§ 任务要求:
1. 把这段二叉树代码从“# 23、二叉树的后序遍历序列”开始，一直到“for(;i<end;i++)”为止，一字不改地照抄下来。
2. 根据这段二叉树代码，回答下面几个问题：
(a) 第22题里，用来放节点的队列变量叫什么名字？
(b) 第23题里，sequence 为空时函数返回什么？
(c) 按第23题的注释，root 指的是什么？

§ 原文摘录:
---

# 22、二叉树层序遍历

/* struct TreeNode { int val; struct TreeNode *left; struct TreeNode *right; TreeNode(int x) : val(x), left(NULL), right(NULL) { } };*/
class Solution {
public:
vector<int> PrintFromTopToBottom(TreeNode* root) {
vector<int> ret;
queue<TreeNode*> q;

if(root==nullptr)return ret;
q.push(root);
while(!q.empty())
{
TreeNode*node=q.front();
if(node->left)
q.push(node->left);
if(node->right)
q.push(node->right);
ret.push_back(node->val);
q.pop();
}
return ret;
}
};

# 23、二叉树的后序遍历序列

class Solution {
public:
bool VerifySquenceOfBST(vector<int> sequence) {
if(sequence.empty())return false;

int end=sequence.size()-1;
int root=sequence[end];//root是根节点的val

int i=0;
bool flag=false;
for(;i<end;i++)
{
if(sequence[i]>root)//说明i已经指向右树节点了
flag=true;
else //应该是左树节点
{
if(flag)

---

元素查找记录
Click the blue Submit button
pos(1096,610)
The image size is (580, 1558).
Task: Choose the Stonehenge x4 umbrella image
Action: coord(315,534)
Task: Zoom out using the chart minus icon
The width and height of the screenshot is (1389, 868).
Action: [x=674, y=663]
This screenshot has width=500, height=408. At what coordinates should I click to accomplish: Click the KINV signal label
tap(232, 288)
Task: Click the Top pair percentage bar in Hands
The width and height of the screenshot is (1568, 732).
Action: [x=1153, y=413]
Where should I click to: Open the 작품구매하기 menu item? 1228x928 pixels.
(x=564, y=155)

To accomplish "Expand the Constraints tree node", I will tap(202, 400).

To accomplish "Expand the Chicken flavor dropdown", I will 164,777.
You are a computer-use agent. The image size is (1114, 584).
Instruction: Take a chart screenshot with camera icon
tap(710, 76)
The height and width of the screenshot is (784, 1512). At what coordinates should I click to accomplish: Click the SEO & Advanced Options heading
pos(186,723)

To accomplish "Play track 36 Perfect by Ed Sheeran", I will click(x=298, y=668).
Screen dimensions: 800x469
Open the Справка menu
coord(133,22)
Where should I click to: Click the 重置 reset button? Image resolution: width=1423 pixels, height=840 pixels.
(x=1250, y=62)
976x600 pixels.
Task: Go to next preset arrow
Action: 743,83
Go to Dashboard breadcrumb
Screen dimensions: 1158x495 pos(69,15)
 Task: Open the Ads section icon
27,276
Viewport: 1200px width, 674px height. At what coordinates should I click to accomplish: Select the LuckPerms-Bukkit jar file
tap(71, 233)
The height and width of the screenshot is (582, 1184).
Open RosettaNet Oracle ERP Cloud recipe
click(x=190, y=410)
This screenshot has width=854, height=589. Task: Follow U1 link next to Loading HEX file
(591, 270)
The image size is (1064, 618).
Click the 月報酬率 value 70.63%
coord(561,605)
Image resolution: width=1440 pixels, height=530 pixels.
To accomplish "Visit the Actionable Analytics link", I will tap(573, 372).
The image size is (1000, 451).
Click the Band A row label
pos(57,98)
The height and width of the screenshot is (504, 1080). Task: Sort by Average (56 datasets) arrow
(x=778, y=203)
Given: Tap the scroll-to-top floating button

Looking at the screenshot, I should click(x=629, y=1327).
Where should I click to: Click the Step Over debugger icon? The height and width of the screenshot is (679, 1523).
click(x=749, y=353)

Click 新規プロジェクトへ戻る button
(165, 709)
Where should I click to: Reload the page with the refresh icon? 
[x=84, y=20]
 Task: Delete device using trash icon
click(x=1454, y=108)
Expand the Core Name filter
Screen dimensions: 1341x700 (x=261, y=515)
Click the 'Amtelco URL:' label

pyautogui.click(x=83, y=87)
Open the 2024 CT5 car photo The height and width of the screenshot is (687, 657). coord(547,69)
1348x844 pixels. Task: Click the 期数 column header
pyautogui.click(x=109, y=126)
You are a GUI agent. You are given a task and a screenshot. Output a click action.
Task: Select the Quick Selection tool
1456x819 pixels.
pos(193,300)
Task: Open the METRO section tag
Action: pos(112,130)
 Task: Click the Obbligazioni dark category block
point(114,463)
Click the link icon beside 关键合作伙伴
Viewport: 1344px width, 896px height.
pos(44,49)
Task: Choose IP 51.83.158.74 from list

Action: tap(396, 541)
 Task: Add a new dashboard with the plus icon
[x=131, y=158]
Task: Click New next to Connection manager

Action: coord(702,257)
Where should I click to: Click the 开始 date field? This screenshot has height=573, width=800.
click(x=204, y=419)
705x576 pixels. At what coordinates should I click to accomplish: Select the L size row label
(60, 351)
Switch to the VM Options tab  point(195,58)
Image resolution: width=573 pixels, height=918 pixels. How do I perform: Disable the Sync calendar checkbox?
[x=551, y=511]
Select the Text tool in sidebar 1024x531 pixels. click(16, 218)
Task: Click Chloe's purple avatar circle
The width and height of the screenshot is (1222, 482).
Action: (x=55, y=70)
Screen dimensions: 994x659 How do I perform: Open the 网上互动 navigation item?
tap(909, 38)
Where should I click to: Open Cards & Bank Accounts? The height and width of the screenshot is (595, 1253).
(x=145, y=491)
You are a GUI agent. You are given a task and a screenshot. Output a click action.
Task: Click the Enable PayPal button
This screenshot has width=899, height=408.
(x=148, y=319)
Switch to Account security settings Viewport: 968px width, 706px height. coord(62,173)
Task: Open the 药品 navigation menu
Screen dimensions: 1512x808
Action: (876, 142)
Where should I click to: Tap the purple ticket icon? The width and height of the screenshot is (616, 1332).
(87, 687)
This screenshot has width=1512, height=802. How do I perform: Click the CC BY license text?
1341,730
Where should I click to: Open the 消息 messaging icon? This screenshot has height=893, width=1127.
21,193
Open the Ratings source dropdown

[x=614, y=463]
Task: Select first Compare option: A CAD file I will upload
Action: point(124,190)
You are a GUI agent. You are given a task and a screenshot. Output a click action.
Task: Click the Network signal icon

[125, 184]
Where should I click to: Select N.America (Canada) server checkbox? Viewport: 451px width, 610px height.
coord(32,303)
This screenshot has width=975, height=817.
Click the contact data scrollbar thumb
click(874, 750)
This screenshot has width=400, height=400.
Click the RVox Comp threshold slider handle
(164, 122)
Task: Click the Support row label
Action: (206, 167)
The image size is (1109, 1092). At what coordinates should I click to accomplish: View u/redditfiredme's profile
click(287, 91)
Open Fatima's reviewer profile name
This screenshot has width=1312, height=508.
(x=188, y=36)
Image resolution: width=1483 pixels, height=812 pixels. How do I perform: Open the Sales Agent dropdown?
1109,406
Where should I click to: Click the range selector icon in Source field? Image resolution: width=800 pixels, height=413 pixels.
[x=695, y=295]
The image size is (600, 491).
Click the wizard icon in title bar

---

§ 各题解答:
1.
# 23、二叉树的后序遍历序列

class Solution {
public:
bool VerifySquenceOfBST(vector<int> sequence) {
if(sequence.empty())return false;

int end=sequence.size()-1;
int root=sequence[end];//root是根节点的val

int i=0;
bool flag=false;
for(;i<end;i++)

2.
(a) q
(b) false
(c) 根节点的val